#### [Your instructions]
All lines from the one containing "Click the Копирование" through the end of the data below are to be repeated exactly, with pictures left out.

[Stored records]

□ □ □ □

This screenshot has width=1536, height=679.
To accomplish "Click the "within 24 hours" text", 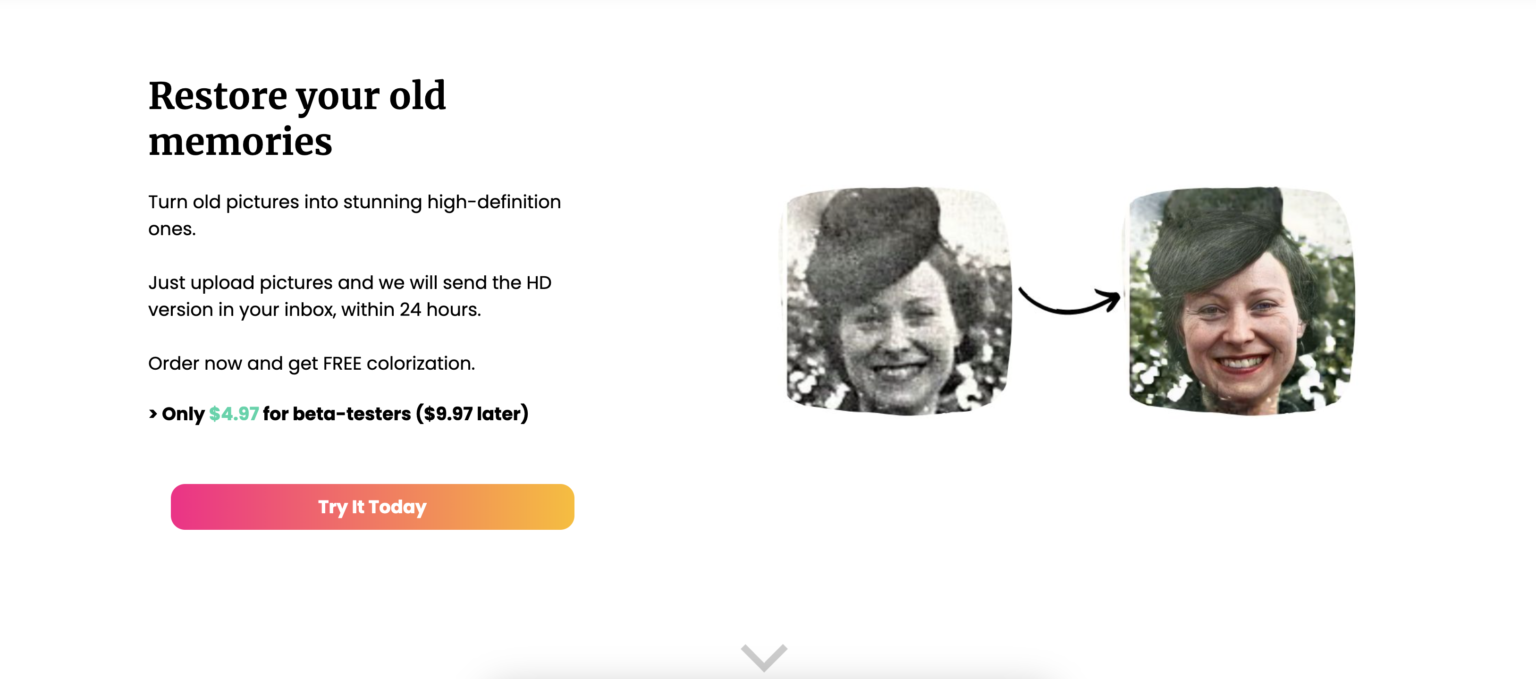I will click(x=411, y=310).
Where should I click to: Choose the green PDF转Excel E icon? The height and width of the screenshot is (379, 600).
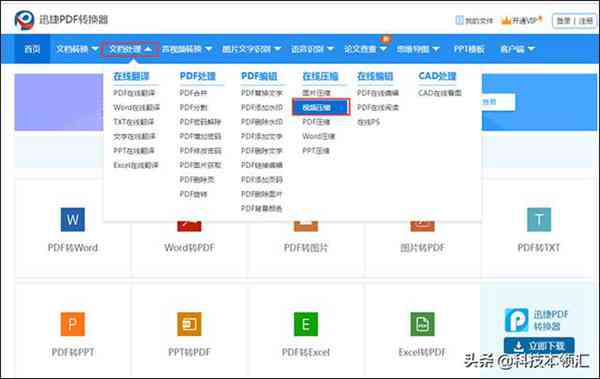[306, 324]
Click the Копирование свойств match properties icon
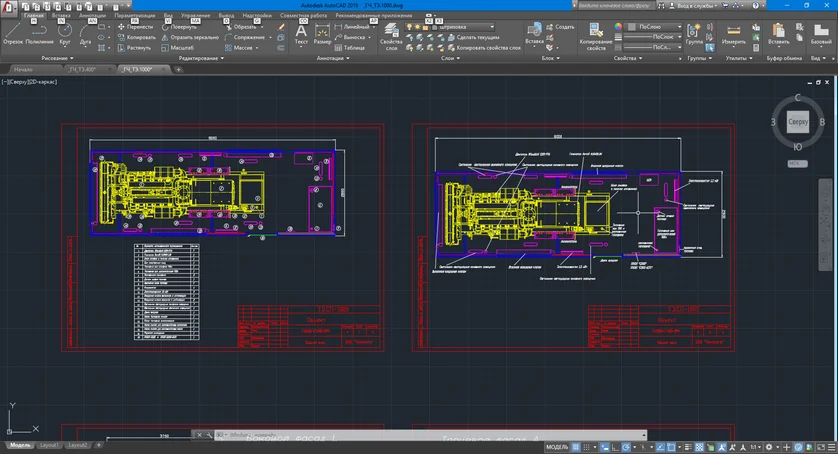 (596, 36)
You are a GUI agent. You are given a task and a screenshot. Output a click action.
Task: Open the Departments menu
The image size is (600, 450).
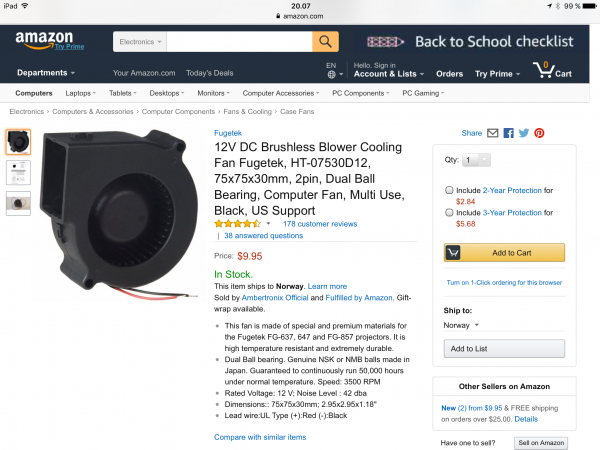tap(45, 73)
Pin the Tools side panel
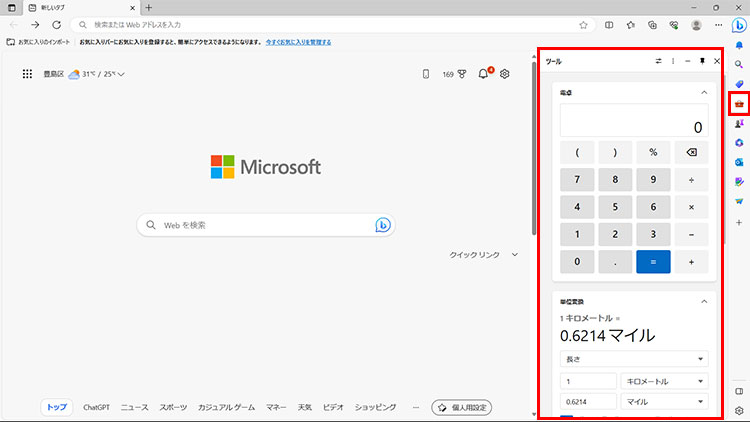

□ □ □ □

#### [Answer for the task]
Click the Копирование свойств match properties icon
 (596, 36)
You are a GUI agent. You are given a task and a screenshot. Output a click action.
Task: Open the Departments menu
The image size is (600, 450).
tap(45, 73)
Pin the Tools side panel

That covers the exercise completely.